Every line from the one containing "Task: Click the Dec 4, 2023 tooltip date" to the end of the data below should be copied exactly, but pictures should not.

> **Collected data entries**
━━━━━━

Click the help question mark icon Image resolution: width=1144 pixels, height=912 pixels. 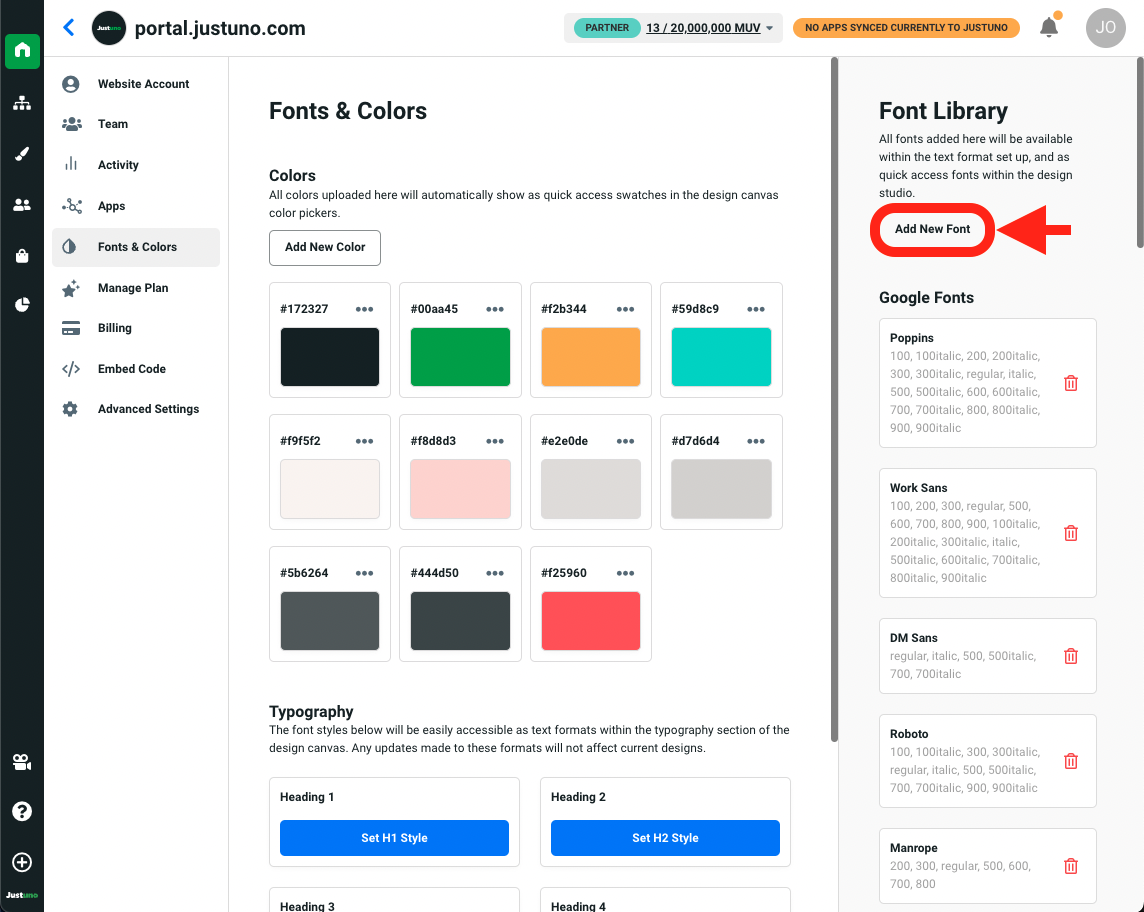[22, 811]
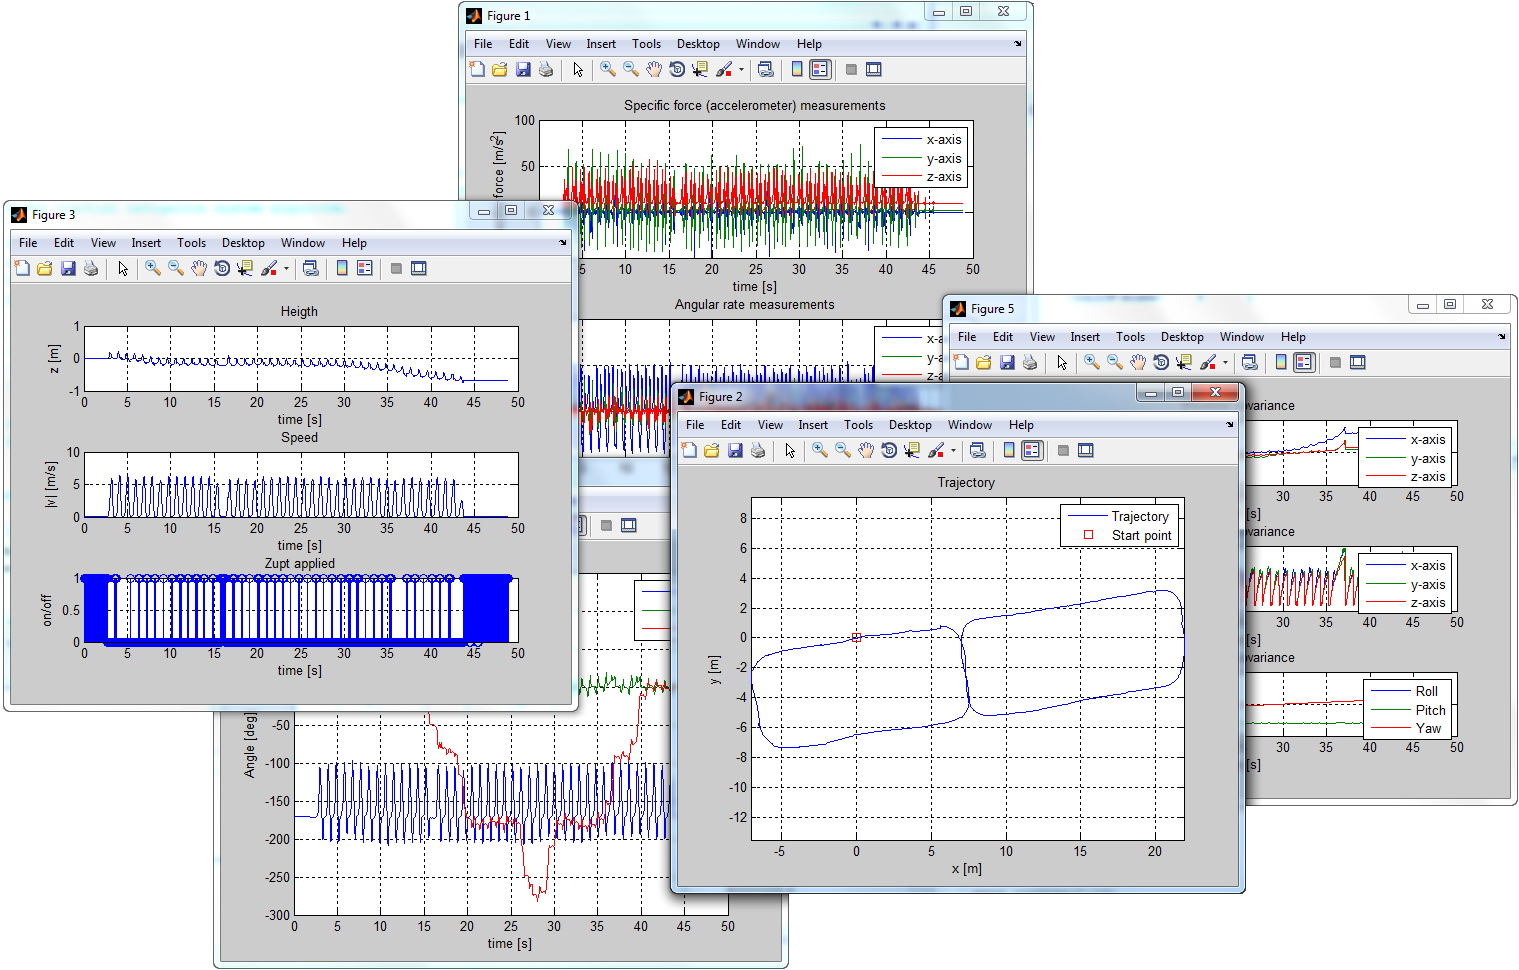Open the Insert menu in Figure 3

[146, 243]
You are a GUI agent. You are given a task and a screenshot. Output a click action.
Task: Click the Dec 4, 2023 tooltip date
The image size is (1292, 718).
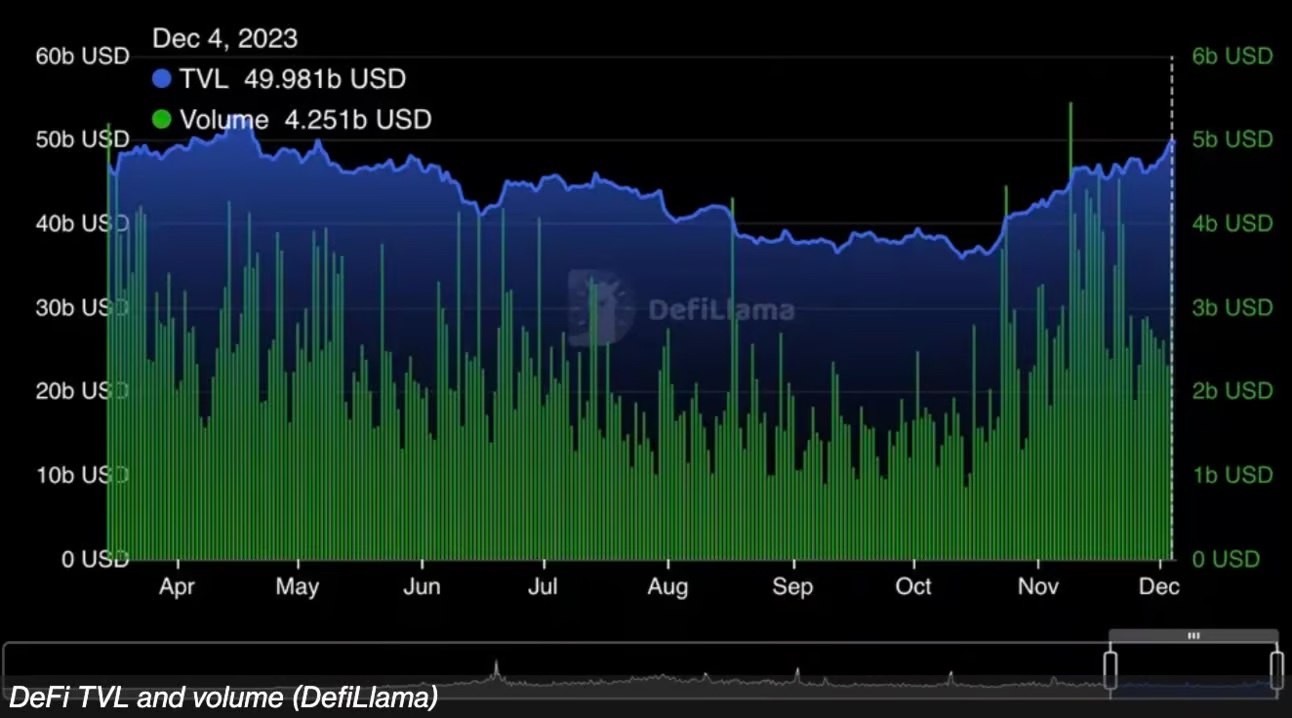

━━━━━━

> **Response below**
Task: Click the Dec 4, 2023 tooltip date
The image size is (1292, 718).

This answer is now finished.